**Reading text:**
The integration constant \( \beta \) can be calculated by use of the condition [41]

$$\arctan \left( {\frac{{\xi - 1}}{\beta }} \right) + \arctan \left( {\frac{1}{\beta }} \right) - \beta \ln \left( {{{R_0 } \mathord{\left/ {\vphantom {{R_0 } a}} \right. \kern-\nulldelimiterspace} a}} \right) = 0$$
(28)

for a set of parameters \(\xi\), \(a\), and \(R_0\). The second constant \(R_M\) is given by

$$R_M = a\exp \left\{ {\frac{1}{\beta }\arctan \left( {\frac{{\xi - 1}}{\beta }} \right)} \right\}$$
(29)

The screening constant \(\kappa = 8 \pi \lambda_B n(R_0) = 4(1 + \beta^2)/R_0^2 \) [41]. The distribution function \(n(r_c)\) thus obtained for a given number density \(N/V\) can be used to calculate the respective scattering intensity according to Eqs. 18 and 26.

Because the polyelectrolyte shown in Fig. 1 has already been studied by conventional SAXS, all parameters can be taken from this work [16]. Hence, the charge parameter \(\xi\) is 3.3. The cell radius \(R_0\) is determined from the number density of the rod-like polyelectrolyte. Subsequently, the integration constants \(\beta\) (see Eq. 28) and \(R_M\) (Eq. 29) are determined.

**Data:**
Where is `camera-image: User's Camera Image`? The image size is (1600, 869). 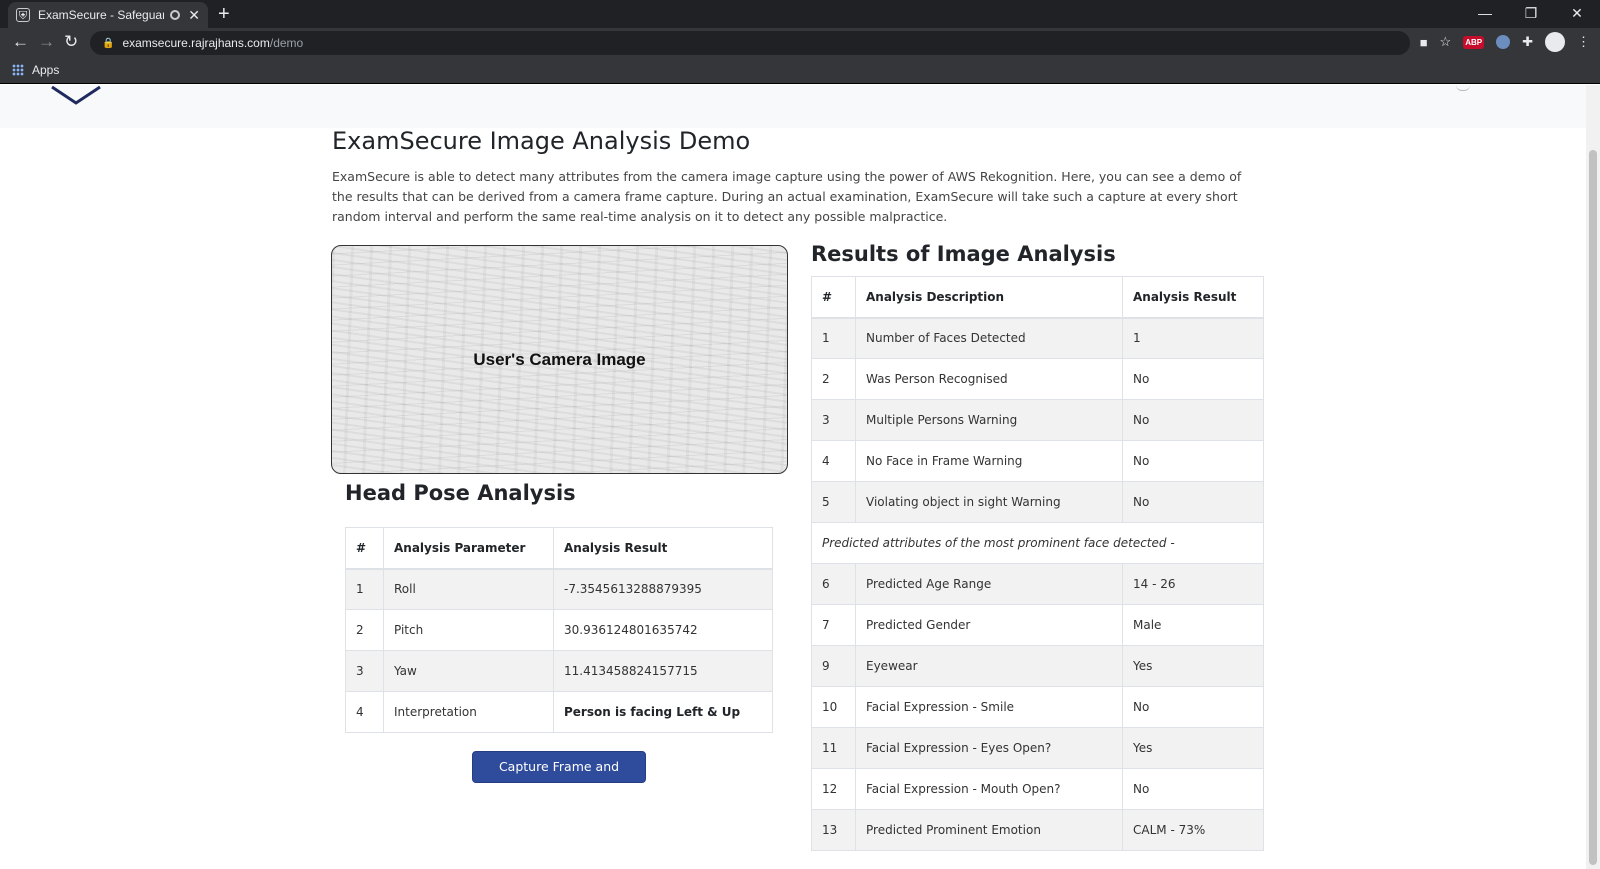
camera-image: User's Camera Image is located at coordinates (560, 360).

**Assignment A:** Write out the polyelectrolyte passage word for word, starting with "The integration constant \( \beta" and going on through "Eqs. 18 and 26.".
**Assignment B:** Pick up the polyelectrolyte passage after its last sentence and write what comes next.
You won't need the data above.

**Task response A:**
The integration constant \( \beta \) can be calculated by use of the condition [41]

$$\arctan \left( {\frac{{\xi - 1}}{\beta }} \right) + \arctan \left( {\frac{1}{\beta }} \right) - \beta \ln \left( {{{R_0 } \mathord{\left/ {\vphantom {{R_0 } a}} \right. \kern-\nulldelimiterspace} a}} \right) = 0$$
(28)

for a set of parameters \(\xi\), \(a\), and \(R_0\). The second constant \(R_M\) is given by

$$R_M = a\exp \left\{ {\frac{1}{\beta }\arctan \left( {\frac{{\xi - 1}}{\beta }} \right)} \right\}$$
(29)

The screening constant \(\kappa = 8 \pi \lambda_B n(R_0) = 4(1 + \beta^2)/R_0^2 \) [41]. The distribution function \(n(r_c)\) thus obtained for a given number density \(N/V\) can be used to calculate the respective scattering intensity according to Eqs. 18 and 26.

**Task response B:**
ASAXS: experimental problems

As mentioned in the “Introduction”, ASAXS as a method has been known for a long time. Indeed, Stuhrmann was the first to apply this method to polyelectrolytes and to show the general feasibility [18]. However, ASAXS measurements are very demanding with regard to experimental accuracy. In the following, we shall enumerate briefly the main experimental problems of this method:

  1. 1.

    An important problem that needs to be taken into account is the resolution of the energy of the primary beam. Figure 1 demonstrates this by showing the profile of the primary beam together with \(f'(E)\) and \(f''(E)\). It is obvious that the variation of \(f'\), which is most pronounced in the immediate neighborhood of the edge, can only be used if the width of the primary beam is small enough. Moreover, a precise evaluation of the data requires that the finite width of the primary beam is taken into account by an appropriate average over \(f'\) and \(f''\) [27]. This is done by weighing the respective scattering factors by the profile of the primary beam shifted to the respective energy. It leads to the effective scattering factors \(f'_{eff}\) and \(f''_{eff}\), which differ from \(f'\) and \(f''\) in the immediate vicinity of the edge [25, 27].

  2. 2.

    The absorption edge must be localized with the highest precision possible. ASAXS rests mainly on the variation of \(f'\) with the energy \(E\) of the incident beam. Hence, precise measurements of the absorption may be used to find the exact position of the edge and to detect small shifts of the monochromator of the instrument [25, 27].

  3. 3.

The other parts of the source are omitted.